:: TEXT SECTION ::

"The program that provides the G in AGI is bound to be simple, because we know it is simple in humans, because we only differ slightly from chimpanzees. That thing that is causing the generality must be a relatively simple program, only a few K or only a few tens of K."
– David Deutsch to Sam Harris, on X, A YouTube video from June 18, 2025
David Deutsch refers to the human–bonobo difference as an 'idealized delta program'—the minimal code that transforms a chimp's mind into our own. Until recently, we assumed human uniqueness sprang from extra genomic 'code.' Yet new research shows we lost, rather than gained, critical sequences—suggesting that subtraction, not accretion, unlocked our distinct intelligence.
Pruning the genome—and the model
According to a study in Science by researchers at Yale and the Broad Institute 10,032 missing pieces of DNA — which are present in the genomes of other mammals — are missing in all humans. In other words: as little as 26 kb was pruned! (1)
Our ability to speak, create symphonies, and imagine the cosmos arises because 10,032 segments were removed—not appended—to the human genome. This deletion does not merely remove information—it frees and redirects existing elements to yield genuinely new functions. (2)
In AI, every compression method—pruning, quantization, distillation, tensor factorization—asks, 'What can we shed without loss of function?' The answer often reveals the core of what truly matters.
We need more systematic 'ablation' studies (removing components to see what remains). In biology this might mean targeted gene knockouts; in AI, it would be pruning, quantization and distillation (together and in this order), followed by performance audits.
Just as neural nets improve through pruning, societies accumulate conceptual debris—outdated laws, clickbait, conspiracy theories—until a cultural pruning becomes inevitable.

:: PROBLEM DESCRIPTION ::
Copy out the full essay on genome pruning and AI word for word. The material that comes next is separate from the essay on genome pruning and AI.

:: DATA BELOW ::
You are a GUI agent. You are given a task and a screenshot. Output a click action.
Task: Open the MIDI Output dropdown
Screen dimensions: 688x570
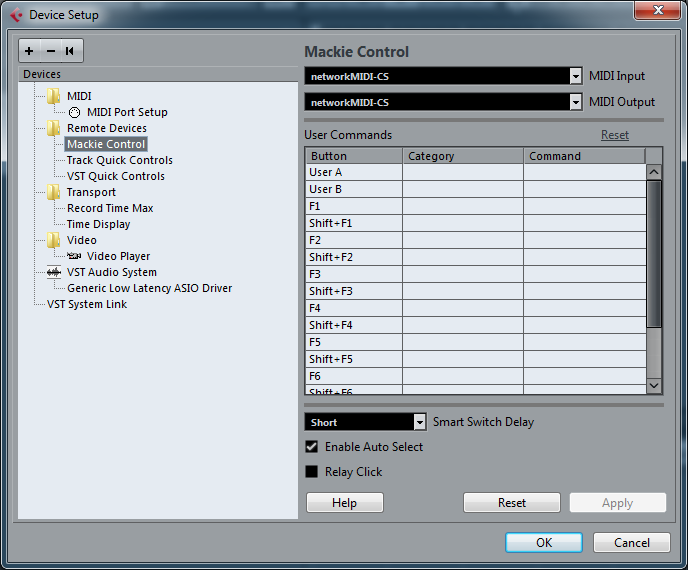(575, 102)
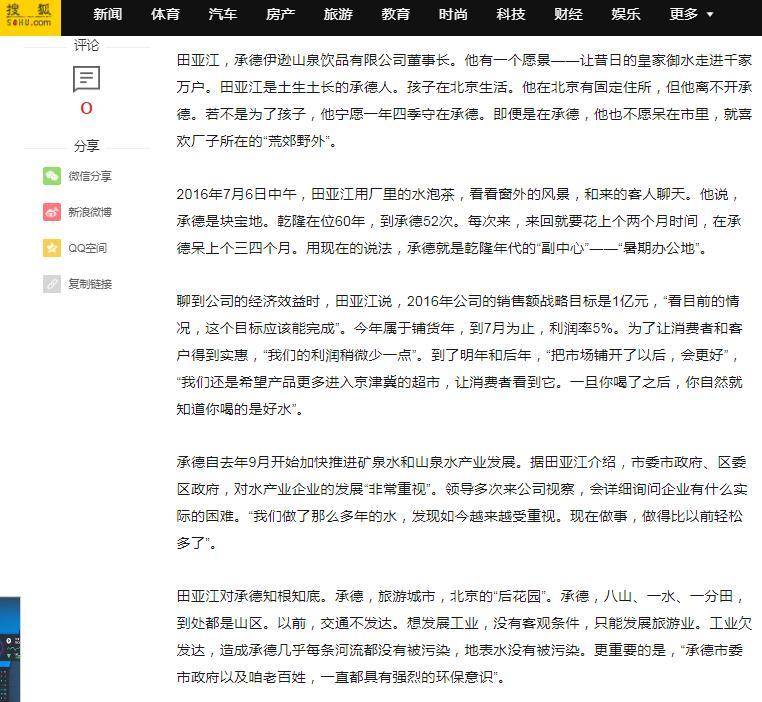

:: SOLUTION ::
"The program that provides the G in AGI is bound to be simple, because we know it is simple in humans, because we only differ slightly from chimpanzees. That thing that is causing the generality must be a relatively simple program, only a few K or only a few tens of K."
– David Deutsch to Sam Harris, on X, A YouTube video from June 18, 2025
David Deutsch refers to the human–bonobo difference as an 'idealized delta program'—the minimal code that transforms a chimp's mind into our own. Until recently, we assumed human uniqueness sprang from extra genomic 'code.' Yet new research shows we lost, rather than gained, critical sequences—suggesting that subtraction, not accretion, unlocked our distinct intelligence.
Pruning the genome—and the model
According to a study in Science by researchers at Yale and the Broad Institute 10,032 missing pieces of DNA — which are present in the genomes of other mammals — are missing in all humans. In other words: as little as 26 kb was pruned! (1)
Our ability to speak, create symphonies, and imagine the cosmos arises because 10,032 segments were removed—not appended—to the human genome. This deletion does not merely remove information—it frees and redirects existing elements to yield genuinely new functions. (2)
In AI, every compression method—pruning, quantization, distillation, tensor factorization—asks, 'What can we shed without loss of function?' The answer often reveals the core of what truly matters.
We need more systematic 'ablation' studies (removing components to see what remains). In biology this might mean targeted gene knockouts; in AI, it would be pruning, quantization and distillation (together and in this order), followed by performance audits.
Just as neural nets improve through pruning, societies accumulate conceptual debris—outdated laws, clickbait, conspiracy theories—until a cultural pruning becomes inevitable.